- What you need to do: Pick out every line in the records below that contains the word "Open", and copy each of those lines in full.

- Data to use:
###

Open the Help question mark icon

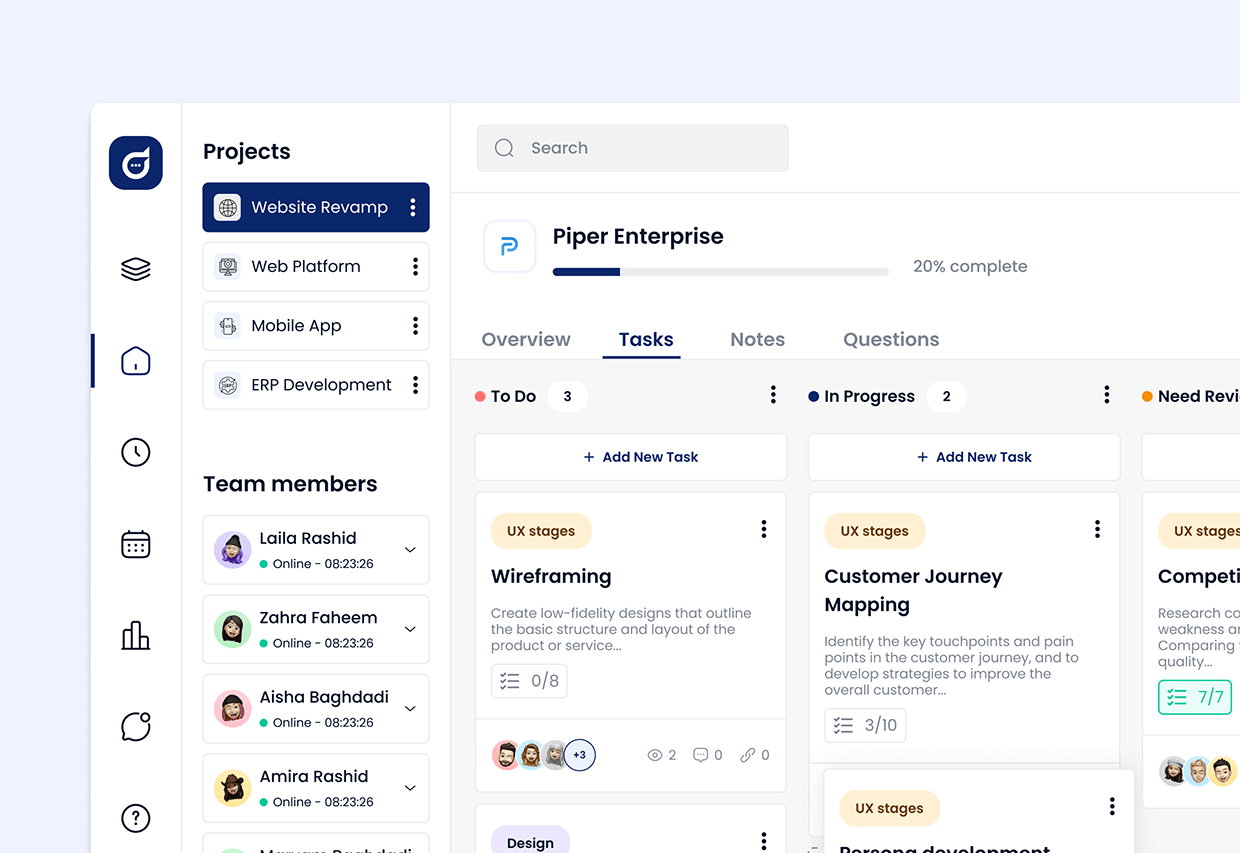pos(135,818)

###

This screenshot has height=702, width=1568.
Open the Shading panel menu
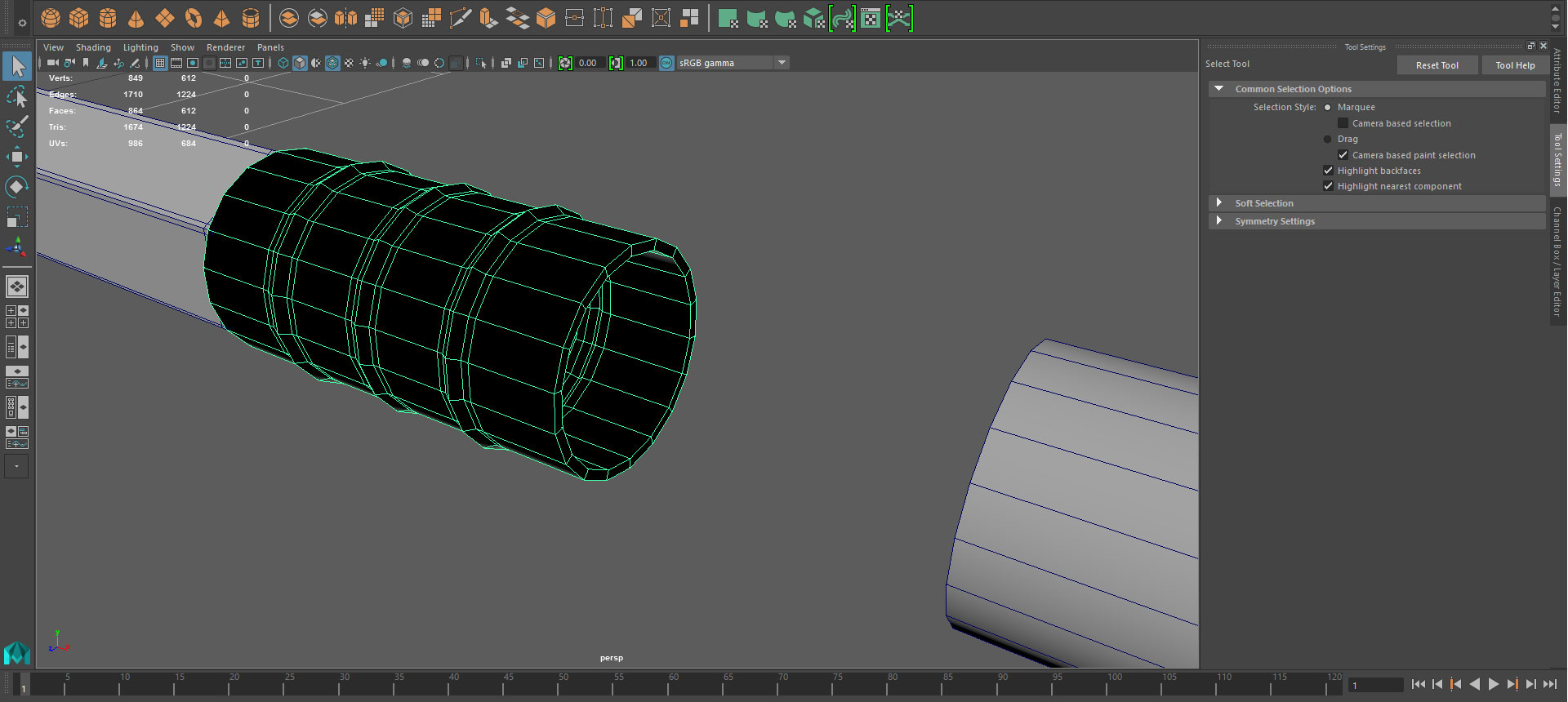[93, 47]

###

- Output for this task:
Open the Help question mark icon
Open the Shading panel menu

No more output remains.